The first successful triple axel by a woman (NHK 1988) was immaculate and spectacular.
http://www.youtube.com/watch?v=kEqxigccU1s

As was the first successful one in the Olympics (1992 Albertville). Midori's first world championship attempt (1989 Paris) was slightly over-rotated.


Thanks, that's the one I was thinking of :) I knew it was a first and that while she hung onto the landing, there was no question about any lack of rotation or errors with the free leg.

Midori's 1988 lp Olympic performance was the highlight of the women's event, and she didn't even perform 3-axel there. It was exciting to watch her skate. Probably even more fireworks were felt if you were in the actual arena.

http://www.youtube.com/watch?v=Z2KDAughr80&feature=related

At 1989 Worlds, Midori had slimmed down a bit and had been working on improving what everyone felt was her weakness: the presentation side.

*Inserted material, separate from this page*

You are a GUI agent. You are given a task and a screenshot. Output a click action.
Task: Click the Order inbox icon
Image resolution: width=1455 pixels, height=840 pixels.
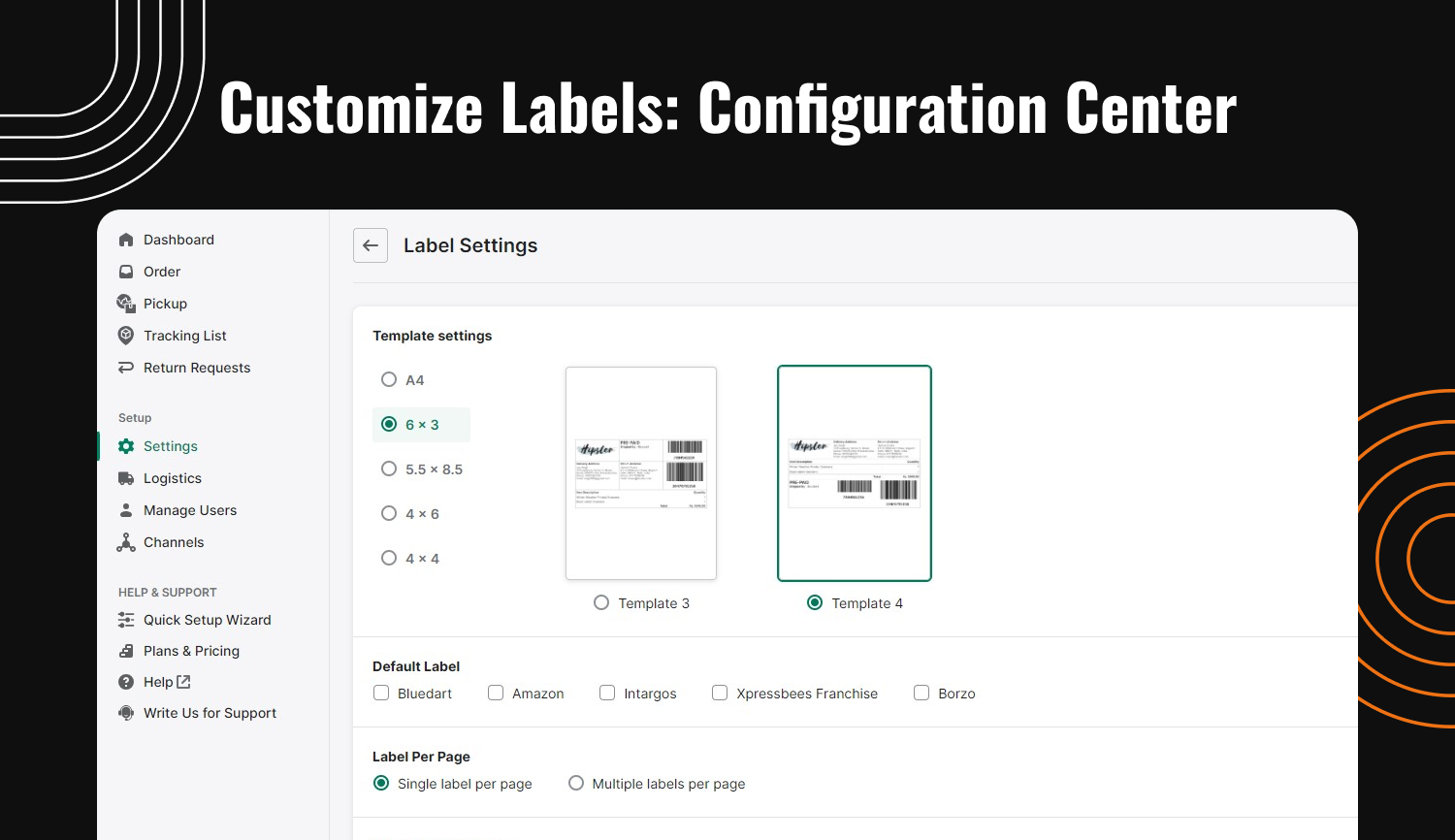tap(126, 272)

http://www.youtube.com/watch?v=hKGasODrAcU

I can't watch that performance without being uplifted. Very slight over-rotation on 3-axel took nothing away from Midori's performance. It showed her determination, and the landing she held onto on one leg ... spectacular. For me, one of the ten best moments in figure skating. So what, the leg wrap on some jumps, so what a lot of crossovers. Look at Midori's energy, her joy, the height on her jumps, her attack. To me, her overall positions and flow over the ice are quite pleasing. "Airplane arms?" The better to launch herself high into the air and into our hearts, I'd say. Midori tried very hard after her early successes to work on artistry and lyrical expression. And isn't it great that she came back as an adult and is still working hard, gaining and giving enjoyment and satisfaction. Midori was a dynamo on the ice. Any so-called lack of "presentation" skills, to me was more than made up with by the sheer excitement of watching her, by the joy, enthusiasm and grace she exuded. Some may not feel her movements were graceful, but to me grace came from her heart and bubbled out through her smile and touched everyone she met through her engaging personality.


Looked to me like a double toe-loop from a RFI three turn.

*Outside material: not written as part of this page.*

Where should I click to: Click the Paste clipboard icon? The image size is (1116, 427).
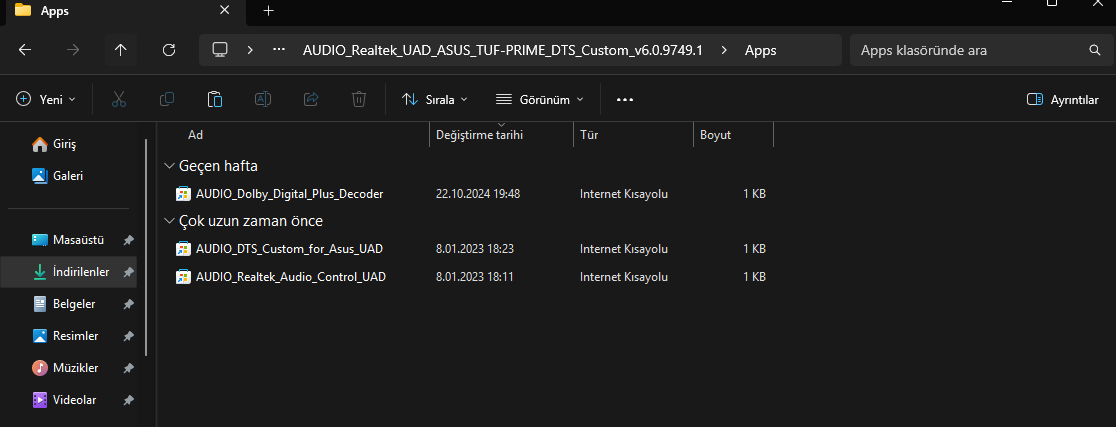pos(215,99)
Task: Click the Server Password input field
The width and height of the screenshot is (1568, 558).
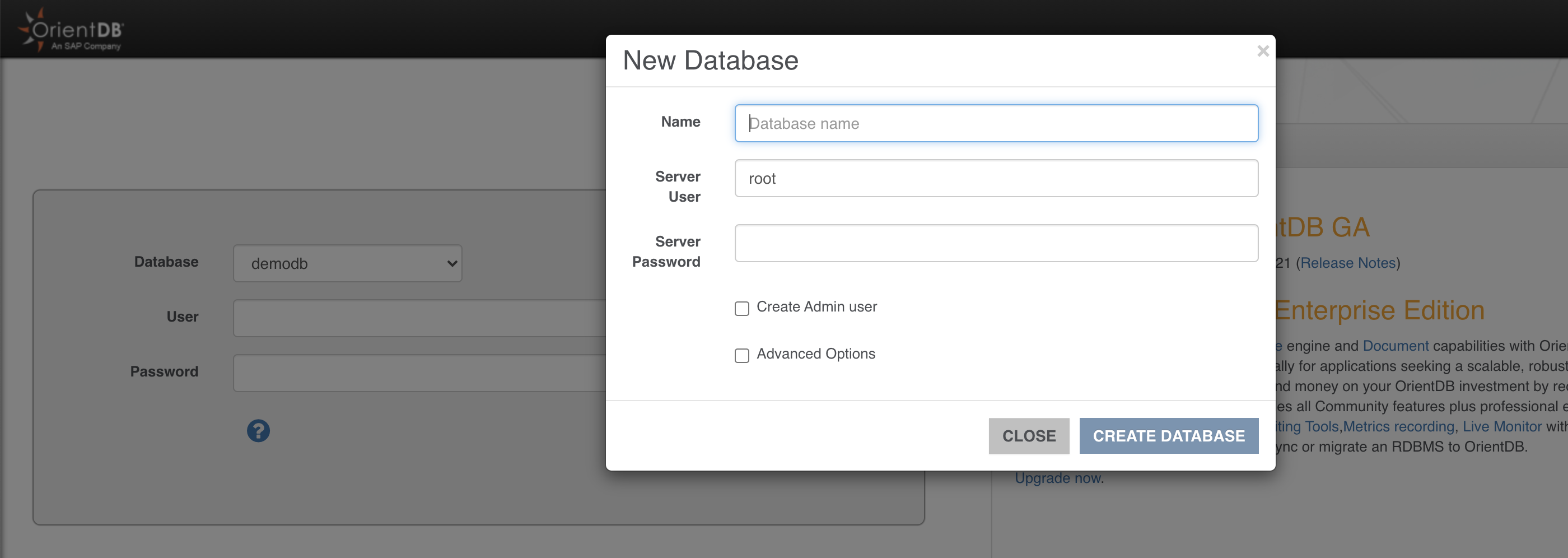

Thanks for pointing that out. Very pretty and effortless. Sometimes the simplest of jumps/ elements are the most memorable and pleasing to the eye.

Regarding someone's humorous comment that now it will be important for all the men to perform a quad lutz, I hope that steady progress will be made with quad jumps in a way that helps skating and skaters ... in a way that flows with programs and combines with all the elements and artistic aspects for a whole that is satisfying and exciting.

Regarding "homologated," I also had to look up this word. There are actually a great number of words that begin with the prefix "homo." Also interesting: Greek homo = same, equal, like, similar; while Latin homo = mankind; and Greek hetero = different.

Not surprising that we who follow figure skating are so hyper aware and antsy regarding these terms. ;)

Skittl1321
10-27-2011, 08:14 PM
Huh? When?

Well, hopefully this weekend...

The thing is, both Adam and Brandon had them planned for the GP. Adam had the first shot. But since the ISU has done away with previous protocol of only ratifying jumps from international events, Brandon got the jump. (Not to say he wouldn't have- it's possible Adam wouldn't go for it, or would miss it, and Brandon would get to try it at his GP.)

I think when this video first came out we discussed how "firsts" had been decided by skate order at an event, where two skaters did the same element, but the earlier skater is credited with the first, by luck of the draw.

But no, Adam has not yet landed a quad in competition. Just those gorgeous two arms above his head triples. I really prefer Adam's skating, so I was hoping he would get the quad first, but Brandon's jump is just absolutely beautiful in the video, so I am happy for him too.


-------------------------------
In other news a coworker of mine just came up and said "so, did you see some guy landed a quadruple lutz?" He said the story was on NPR. So mainstream news has picked it up :)

Jozet
10-27-2011, 08:40 PM
In other news a coworker of mine just came up and said "so, did you see some guy landed a quadruple lutz?" He said the story was on NPR. So mainstream news has picked it up :)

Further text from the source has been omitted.